**YOUR INSTRUCTIONS**
Skip the pictures and restate, word for word, the lines from the one containing "Task: Click the" to the end of the data below.

**MATERIAL TO PROCESS**
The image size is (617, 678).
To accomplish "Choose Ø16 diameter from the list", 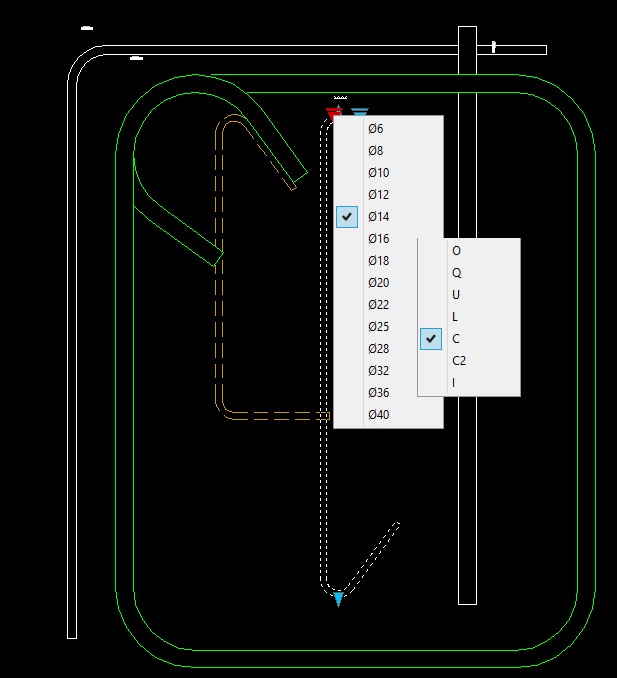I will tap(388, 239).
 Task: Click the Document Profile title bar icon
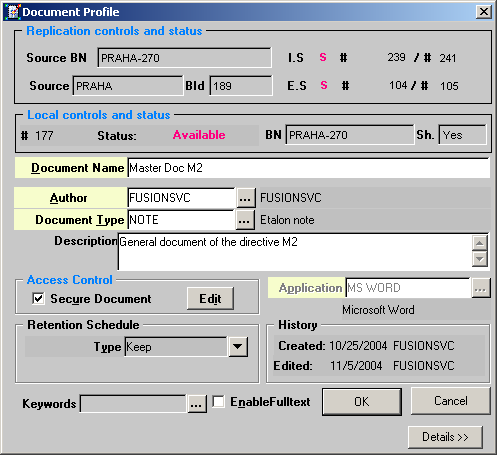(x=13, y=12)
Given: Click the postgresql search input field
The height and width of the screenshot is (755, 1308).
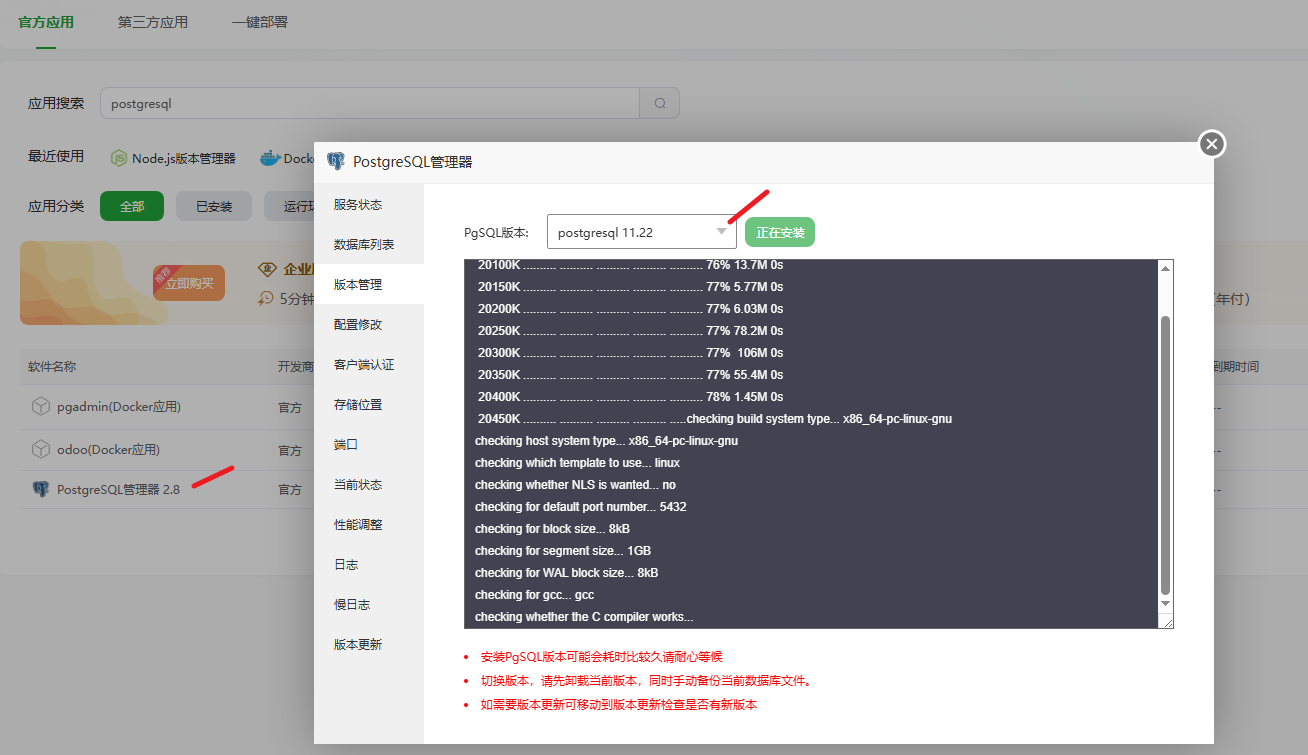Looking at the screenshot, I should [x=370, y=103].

**ANSWER SECTION**
 Task: Click the Document Profile title bar icon
(x=13, y=12)
Given: Click the postgresql search input field
The height and width of the screenshot is (755, 1308).
Looking at the screenshot, I should [x=370, y=103].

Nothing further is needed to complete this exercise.